The fifteen issues of the Dishwasher zine are now out of print. Memoirs of Jordan's dishwashing years were published in the book Dishwasher: One Man's Quest to Wash Dishes in All 50 States by Harper Perennial in 2007; it was positively reviewed in Chicagoist. Without reading it, New York Times writer Dwight Garner initially dismissed the book; upon chiding by readers of his column, he wrote "Boy, was I wrong about it - it's exceedingly well-written and explores an American subculture, one Jordan has been working in for more than a decade, with real tact and feeling and humor."

Dishwasher Pete has contributed to five episodes of the radio program This American Life. His writing has also appeared on the Open Letters website.

Dishwasher Pete also volunteered as a "human guinea pig" in first-in-man drug trials, and contributed articles to the Guinea Pig Zero: A Journal for Human Research Subjects zine.

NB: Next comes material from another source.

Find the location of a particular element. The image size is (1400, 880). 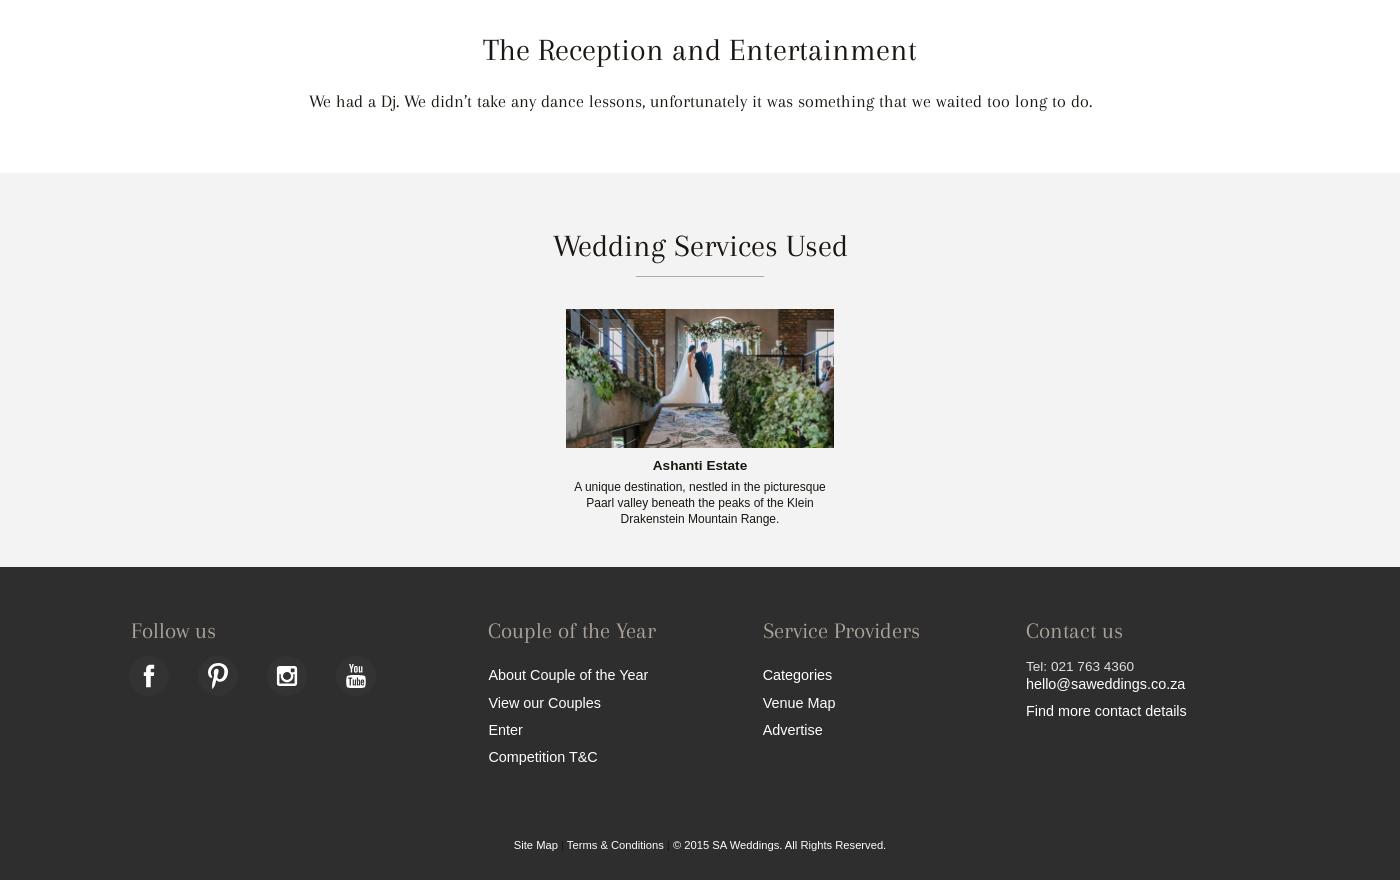

'Couple of the Year' is located at coordinates (488, 630).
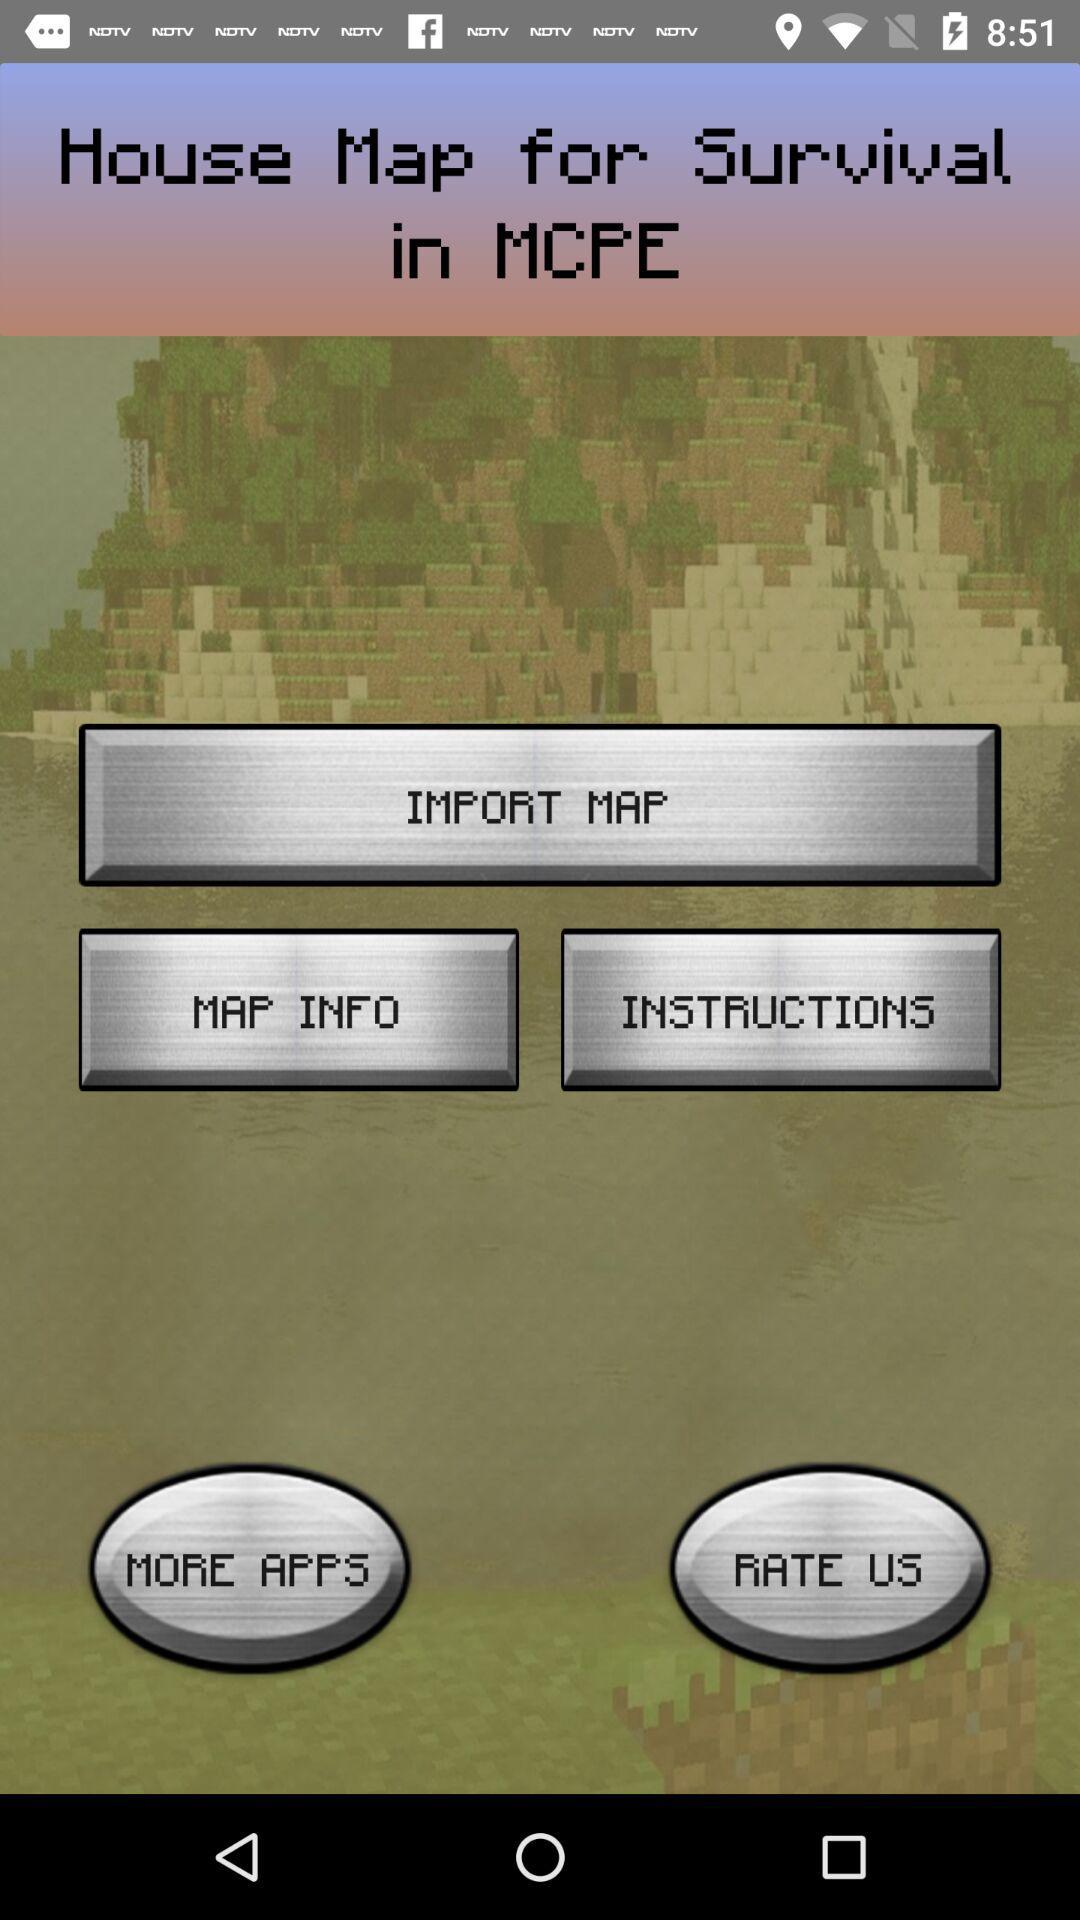 The image size is (1080, 1920). Describe the element at coordinates (298, 1009) in the screenshot. I see `icon above the more apps` at that location.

In 2002 Pete moved to Amsterdam, where he became fascinated by the culture and history of this city of cyclists. This is the basis for his second book: In the City of Bikes: The Story of the Amsterdam Cyclist (Harper Perennial, 2013).

==Quotes==
- "Just keep washing." ― Bob Dole, in response to Dishwasher Pete asking his advice for the dishwashers of America, at a restaurateur convention.